On Fri, Jan 10, 2014 at 01:04:55AM -0500, Len Brown wrote:
> Hi Mel,
> 
> I downloaded ebizzy and ran on an 80-thread WSM-EX.

Default parameters? If so, the default is 2xNR_CPUs. My initial tests only
ran up to NR_CPUs but I was seeing regressions throughout so I doubt it
levelled out for higher numbers of clients.

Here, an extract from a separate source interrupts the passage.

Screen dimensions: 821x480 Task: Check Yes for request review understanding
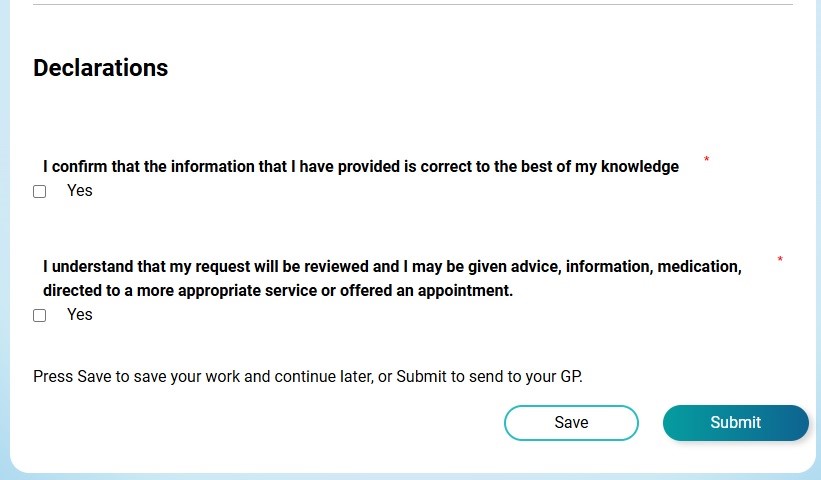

I used mmtests to run ebizzy based on the
configs/config-global-dhp__pagealloc-performance config file with the
following relevant lines changed just for the bisection itself

export MMTESTS="ebizzy"
export EBIZZY_MAX_THREADS=5
export EBIZZY_DURATION=20
export EBIZZY_ITERATIONS=3

Even though the test ran up to 5 threads, I only was using the result
for 4 threads for the bisection.

> But I got quite different number than you, so I'm wondering if there is
> something
> special I need to get the same results you see.  I generally see scores
> around 6900 - 7000.
> my reference kernel is built on top of
> b0031f227e47919797dc0e1c1990f3ef151ff0cc
> which is upstream on 12/17, which is when i wrote that patch -- if it
> matters.
> 
> But worse, I don't see any difference in ebizzy performance with/without
> the CLFLUSH patch.
> 
> Please let me know what I can do to reproduce the results you see.
> 

You could try running within mmtests and see what falls out? I don't think
I am doing anything weird in there but it wouldn't be the first time there
was a mistake in testing methodology that led to inconsistent results
between testers.

git clone https://github.com/gormanm/mmtests
cd mmtests
vi configs/config-global-dhp__pagealloc-performance
# edit file to set the lines above to match my bisection
./run-mmtests.sh --no-monitor --config configs/config-global-dhp__pagealloc-performance baseline
# boot new kernel
./run-mmtests.sh --no-monitor --config configs/config-global-dhp__pagealloc-performance patched
cd work/log
../../compare-kernels.sh

Of course, we could also be differing on kernel config in some relevant
way or it might be some other unfortunate timing issue.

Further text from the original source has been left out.